### Selection
▽

With the first target of giving a yea or a nay within twenty-eight days having passed without having had receipt of either, the NHS must get a move on if it's to meet its next one of getting started with the necessary doings within sixty-two days, should that course of action be needed. Forty-nine of those days have already elapsed.
With the summer excursion abroad necessarily having been cancelled, or seriously curtailed as a minimum, there's still the opportunity to pedal around here and, with the weather forecast resembling something normally produced for Provence, Mrs Bygone Boozer and I set out for Cobbles café in Longnor.
Turning off the A515 near the former Old Bear we headed through Biggin, passing the lost High Peak Harriers pub, the still serving Waterloo and the pond at Heathcote before climbing up through Long Dale eventually arriving at Earl Sterndale. Here we were informed that the Quiet Woman could well be reopening at some point. I'll wait and see on that one.
A sharp left turn and a descent into Crowdecote followed before the slog up into Longnor and lunch sitting outside Cobbles café looking at both the lost Crewe & Harpur and the closed Horseshoe Inn.
Appetites suitably sated we wound our way to Sheen where we came across a sign that we could just read.
Well, we could read the Mansfield Bitter bit...
...but the sign on the gable end of the building on the other side of the road made things a lot clearer.
Having been closed for a number of years now, the Staffordshire Knot most likely started out as a beerhouse which was being run by blacksmith Edward Wool(l)ey in the 1830s.
By 1841 Edward had moved to Alstonfield and his son John was shoeing horses in his place in Sheen. Was he also serving beer? There is no reference to this in the 1841 census...
...but in 1851 his wife, or in reality his widow, Elizabeth is shown as being a victualler.
What the census doesn't tell us is that she was also carrying on John's work as a blacksmith and that the pub had by now acquired a name. Possibly just a result of advertising her trade, White's directory of the same year informs us that she was carrying out her victualling from the Horseshoe.
Elizabeth was still there two decades later...
...but by 1880 the pub had both a new landlord and a new name.
Kelly's publication also seems to have helped somewhat with finding the location of the Jolly Carter.

△

### Direction
Using the blog excerpt, explain in one to three sentences why the writer and Mrs Bygone Boozer set out by bicycle for Cobbles café in Longnor. These records have no connection to the blog excerpt.

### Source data
▽

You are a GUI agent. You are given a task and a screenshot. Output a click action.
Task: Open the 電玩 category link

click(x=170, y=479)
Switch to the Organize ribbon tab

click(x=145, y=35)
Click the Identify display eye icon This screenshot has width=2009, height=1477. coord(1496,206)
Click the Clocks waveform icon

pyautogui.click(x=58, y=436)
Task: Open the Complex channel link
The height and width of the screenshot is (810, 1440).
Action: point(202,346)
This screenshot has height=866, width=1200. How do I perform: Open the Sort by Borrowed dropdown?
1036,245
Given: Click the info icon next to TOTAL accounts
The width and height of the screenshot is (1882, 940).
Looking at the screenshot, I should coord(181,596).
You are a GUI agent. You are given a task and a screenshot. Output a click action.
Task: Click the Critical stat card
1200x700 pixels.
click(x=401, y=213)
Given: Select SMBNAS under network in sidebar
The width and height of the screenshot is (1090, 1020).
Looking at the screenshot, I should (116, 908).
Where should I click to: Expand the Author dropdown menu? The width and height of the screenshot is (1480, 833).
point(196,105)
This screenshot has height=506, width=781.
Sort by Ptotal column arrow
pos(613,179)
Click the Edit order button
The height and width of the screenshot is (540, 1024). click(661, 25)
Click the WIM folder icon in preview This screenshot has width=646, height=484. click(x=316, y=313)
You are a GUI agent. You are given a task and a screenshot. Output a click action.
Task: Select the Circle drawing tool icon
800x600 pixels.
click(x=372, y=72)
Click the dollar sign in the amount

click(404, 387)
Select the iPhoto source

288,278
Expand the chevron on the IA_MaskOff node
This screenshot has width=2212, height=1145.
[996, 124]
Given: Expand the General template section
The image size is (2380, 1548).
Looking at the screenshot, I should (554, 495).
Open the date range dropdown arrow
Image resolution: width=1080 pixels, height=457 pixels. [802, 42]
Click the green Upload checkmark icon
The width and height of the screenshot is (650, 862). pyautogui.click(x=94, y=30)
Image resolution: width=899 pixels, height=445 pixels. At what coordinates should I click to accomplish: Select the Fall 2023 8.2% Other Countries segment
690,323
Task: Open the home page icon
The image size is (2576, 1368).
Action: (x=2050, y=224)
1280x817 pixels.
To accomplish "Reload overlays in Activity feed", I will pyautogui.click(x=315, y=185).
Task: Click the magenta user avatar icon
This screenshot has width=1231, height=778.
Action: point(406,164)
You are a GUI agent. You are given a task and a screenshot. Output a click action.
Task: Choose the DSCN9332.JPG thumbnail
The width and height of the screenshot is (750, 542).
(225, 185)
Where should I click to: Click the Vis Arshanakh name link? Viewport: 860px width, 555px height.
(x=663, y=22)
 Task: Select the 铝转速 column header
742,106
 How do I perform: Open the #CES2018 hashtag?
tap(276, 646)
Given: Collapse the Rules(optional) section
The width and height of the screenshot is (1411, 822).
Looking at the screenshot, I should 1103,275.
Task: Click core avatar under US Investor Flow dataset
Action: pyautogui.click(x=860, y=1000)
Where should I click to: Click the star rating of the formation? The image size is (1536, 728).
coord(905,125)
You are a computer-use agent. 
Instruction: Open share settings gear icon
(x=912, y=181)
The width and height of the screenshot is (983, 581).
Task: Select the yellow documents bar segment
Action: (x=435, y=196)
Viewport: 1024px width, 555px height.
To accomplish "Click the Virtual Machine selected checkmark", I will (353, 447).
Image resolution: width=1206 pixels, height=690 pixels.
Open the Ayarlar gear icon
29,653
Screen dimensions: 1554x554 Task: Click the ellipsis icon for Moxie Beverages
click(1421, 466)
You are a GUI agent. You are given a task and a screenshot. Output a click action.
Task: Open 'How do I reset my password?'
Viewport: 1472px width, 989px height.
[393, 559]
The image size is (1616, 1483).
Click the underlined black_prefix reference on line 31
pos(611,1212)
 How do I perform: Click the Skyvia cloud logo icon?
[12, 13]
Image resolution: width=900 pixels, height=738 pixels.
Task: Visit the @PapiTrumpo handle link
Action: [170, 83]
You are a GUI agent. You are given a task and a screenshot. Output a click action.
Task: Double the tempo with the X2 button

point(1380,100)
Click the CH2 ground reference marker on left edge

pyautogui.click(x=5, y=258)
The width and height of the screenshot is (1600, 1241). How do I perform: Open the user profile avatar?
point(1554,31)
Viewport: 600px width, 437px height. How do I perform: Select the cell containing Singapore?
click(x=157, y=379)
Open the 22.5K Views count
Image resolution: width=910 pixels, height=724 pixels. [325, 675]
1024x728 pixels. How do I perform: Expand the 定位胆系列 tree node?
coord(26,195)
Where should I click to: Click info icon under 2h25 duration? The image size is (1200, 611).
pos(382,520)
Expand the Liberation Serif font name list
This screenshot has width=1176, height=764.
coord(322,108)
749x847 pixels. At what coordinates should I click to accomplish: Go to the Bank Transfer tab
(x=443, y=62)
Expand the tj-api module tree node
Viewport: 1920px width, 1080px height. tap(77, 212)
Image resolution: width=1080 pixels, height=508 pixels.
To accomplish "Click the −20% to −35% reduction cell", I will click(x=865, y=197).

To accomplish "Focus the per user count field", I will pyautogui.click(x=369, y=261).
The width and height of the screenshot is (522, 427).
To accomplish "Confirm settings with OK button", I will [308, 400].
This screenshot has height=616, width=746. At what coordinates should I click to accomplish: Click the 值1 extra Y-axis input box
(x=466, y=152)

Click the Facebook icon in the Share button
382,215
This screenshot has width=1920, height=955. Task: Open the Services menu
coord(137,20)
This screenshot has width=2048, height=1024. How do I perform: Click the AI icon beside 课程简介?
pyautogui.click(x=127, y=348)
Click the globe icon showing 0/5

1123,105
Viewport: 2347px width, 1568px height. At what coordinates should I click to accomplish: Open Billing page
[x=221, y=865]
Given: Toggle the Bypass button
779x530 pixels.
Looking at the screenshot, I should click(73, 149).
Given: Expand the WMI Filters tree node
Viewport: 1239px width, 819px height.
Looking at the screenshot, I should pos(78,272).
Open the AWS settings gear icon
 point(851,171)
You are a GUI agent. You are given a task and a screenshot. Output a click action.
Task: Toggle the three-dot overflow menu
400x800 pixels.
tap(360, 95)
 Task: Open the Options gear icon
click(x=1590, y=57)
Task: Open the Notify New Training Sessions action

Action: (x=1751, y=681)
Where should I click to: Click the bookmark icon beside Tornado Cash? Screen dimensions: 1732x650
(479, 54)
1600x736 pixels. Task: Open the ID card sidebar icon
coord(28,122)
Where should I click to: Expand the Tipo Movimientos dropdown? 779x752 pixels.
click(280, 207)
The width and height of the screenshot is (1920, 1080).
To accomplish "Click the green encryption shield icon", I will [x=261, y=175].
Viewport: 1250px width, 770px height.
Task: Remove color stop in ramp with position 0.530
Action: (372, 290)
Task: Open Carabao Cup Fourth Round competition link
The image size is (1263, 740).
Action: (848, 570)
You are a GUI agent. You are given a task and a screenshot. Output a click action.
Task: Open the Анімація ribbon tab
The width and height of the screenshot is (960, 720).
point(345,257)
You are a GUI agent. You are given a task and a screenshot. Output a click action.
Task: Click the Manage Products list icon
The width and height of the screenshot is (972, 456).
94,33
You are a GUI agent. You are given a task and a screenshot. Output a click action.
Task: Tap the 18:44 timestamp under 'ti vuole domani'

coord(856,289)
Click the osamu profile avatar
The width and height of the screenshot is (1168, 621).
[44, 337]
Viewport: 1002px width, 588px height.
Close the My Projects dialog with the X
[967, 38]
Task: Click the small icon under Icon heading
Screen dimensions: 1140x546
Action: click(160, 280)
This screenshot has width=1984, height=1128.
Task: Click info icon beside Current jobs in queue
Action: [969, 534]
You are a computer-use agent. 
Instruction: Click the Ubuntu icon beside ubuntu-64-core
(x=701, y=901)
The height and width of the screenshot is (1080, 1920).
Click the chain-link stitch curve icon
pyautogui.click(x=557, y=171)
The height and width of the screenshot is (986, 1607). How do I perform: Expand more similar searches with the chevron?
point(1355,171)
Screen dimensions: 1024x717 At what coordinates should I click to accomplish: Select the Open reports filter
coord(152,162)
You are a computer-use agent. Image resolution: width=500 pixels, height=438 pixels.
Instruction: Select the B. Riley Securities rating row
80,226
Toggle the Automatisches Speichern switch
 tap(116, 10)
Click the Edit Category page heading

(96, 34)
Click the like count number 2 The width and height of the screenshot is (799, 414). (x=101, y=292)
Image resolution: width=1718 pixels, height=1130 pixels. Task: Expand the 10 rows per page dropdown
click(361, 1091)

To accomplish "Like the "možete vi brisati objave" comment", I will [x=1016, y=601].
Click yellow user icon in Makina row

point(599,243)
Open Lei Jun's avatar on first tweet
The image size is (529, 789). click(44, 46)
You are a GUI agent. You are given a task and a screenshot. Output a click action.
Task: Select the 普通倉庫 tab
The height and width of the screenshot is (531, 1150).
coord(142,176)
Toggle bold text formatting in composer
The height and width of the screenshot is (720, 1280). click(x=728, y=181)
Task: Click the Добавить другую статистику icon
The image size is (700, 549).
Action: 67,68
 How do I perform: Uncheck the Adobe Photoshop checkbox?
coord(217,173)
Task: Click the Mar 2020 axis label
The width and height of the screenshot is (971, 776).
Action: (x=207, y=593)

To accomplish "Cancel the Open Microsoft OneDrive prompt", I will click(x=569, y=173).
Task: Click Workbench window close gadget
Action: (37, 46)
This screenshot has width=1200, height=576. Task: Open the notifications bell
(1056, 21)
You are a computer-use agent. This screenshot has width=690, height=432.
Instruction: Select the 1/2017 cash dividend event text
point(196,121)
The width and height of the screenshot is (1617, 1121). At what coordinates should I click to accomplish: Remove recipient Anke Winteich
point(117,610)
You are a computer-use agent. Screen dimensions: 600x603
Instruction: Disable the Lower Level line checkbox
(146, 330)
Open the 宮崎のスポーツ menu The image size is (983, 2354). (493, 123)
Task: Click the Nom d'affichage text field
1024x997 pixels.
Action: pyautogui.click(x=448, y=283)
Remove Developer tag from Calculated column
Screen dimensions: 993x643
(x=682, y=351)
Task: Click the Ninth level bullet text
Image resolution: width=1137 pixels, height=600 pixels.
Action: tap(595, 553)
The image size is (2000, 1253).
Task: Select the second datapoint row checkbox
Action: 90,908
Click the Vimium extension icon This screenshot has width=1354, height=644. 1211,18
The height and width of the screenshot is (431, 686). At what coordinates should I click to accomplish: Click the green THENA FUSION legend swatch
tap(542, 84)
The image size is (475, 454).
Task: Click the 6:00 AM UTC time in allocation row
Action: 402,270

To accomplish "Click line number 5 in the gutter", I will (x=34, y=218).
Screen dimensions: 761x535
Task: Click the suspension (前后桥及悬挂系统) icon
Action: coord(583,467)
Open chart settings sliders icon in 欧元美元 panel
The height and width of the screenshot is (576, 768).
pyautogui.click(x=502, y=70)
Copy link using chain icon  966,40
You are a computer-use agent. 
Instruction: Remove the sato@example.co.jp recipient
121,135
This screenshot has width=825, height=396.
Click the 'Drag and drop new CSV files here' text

△

### The solution
Their summer trip abroad had been cancelled or at least seriously curtailed, but they could still cycle locally. The weather forecast was also unusually good, resembling something normally produced for Provence.